I am sorry it has taken a while to get back to the diary. The O'Toole Christmas story ended up being bigger than I thought! Here we are though at 'The Impossible Dream'. Enjoy Shane's packing dilemma before we get stuck in.

Why is packing this suitcase so hard? I mean, it's not as if I haven't done it a hundred times. This time, however, I admit I am struggling. Perhaps it is the destination? Oh Washington, I really don't want to see you. It's funny, I used to love the bustle and importance of our nation's capital. Now? Let's just say there are some things there I would rather avoid. In fact, if what we are doing was not so important, I would happily cry off from this expedition.

Washington brings me uncomfortably close to Alexandria, or more specifically, Mom. I know I should take the time to see her, but I am so … conflicted. I love her, I love her to bits, but she has always had the ability to push every single button I have and make me crazy!
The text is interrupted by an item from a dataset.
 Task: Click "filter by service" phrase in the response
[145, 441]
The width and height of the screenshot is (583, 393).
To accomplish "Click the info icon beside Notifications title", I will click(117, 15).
And now that we are existing in some uncomfortable truce over Alex, I don't think I can deal with that angst. How is it that Mom's life was completely flipped upside down by Alex and her 'problem', and yet she (Mom) makes me feel guilty for being slow to forgive! Okay, maybe not all of that guilt is coming from Mom. Maybe I am supplying it myself. Regardless, that special family feeling – part rage, part disappointment, part sorrow, part longing – is not something I need at the moment. I would love to see the house one more time though…

Then there is Steve. What is with some guys? When I was interested, no possibly interested, no available? Yes, available. When I was available, he was a government illusionist – now you saw him, then you didn't. Now that I have made it clear that I am not in the least interested, he drops a birthday card, seemingly from nowhere. With some gush about not being able to forget. Ha! No Steve, you had your chance, and you blew it. I have traded that emotional whiplash for something else. My own personal Cryogenian ice age perhaps?

Oliver O'Toole provides all of the emotions, all the way from porch swings to … crickets.

No McInerney, enough of this procrastination! Your good friend Rita is in a pageant, and you need to be there for her! Stop your wallowing and pack! Hmm, but what exactly am I packing for? This is supposedly vacation time, but I get a feeling that this is not a jeans and sneakers kind of holiday. Somehow, I think that travelling with Oliver O'Toole et al is a bit less casual that the average trip with friends. As much as I would like to throw in a cute little summer blouse and some (short) denim shorts just to see Oliver's face, I'd better not. So, basically workwear then?

Ooh! And maybe that killer orange sheath dress that I have been dying to wear?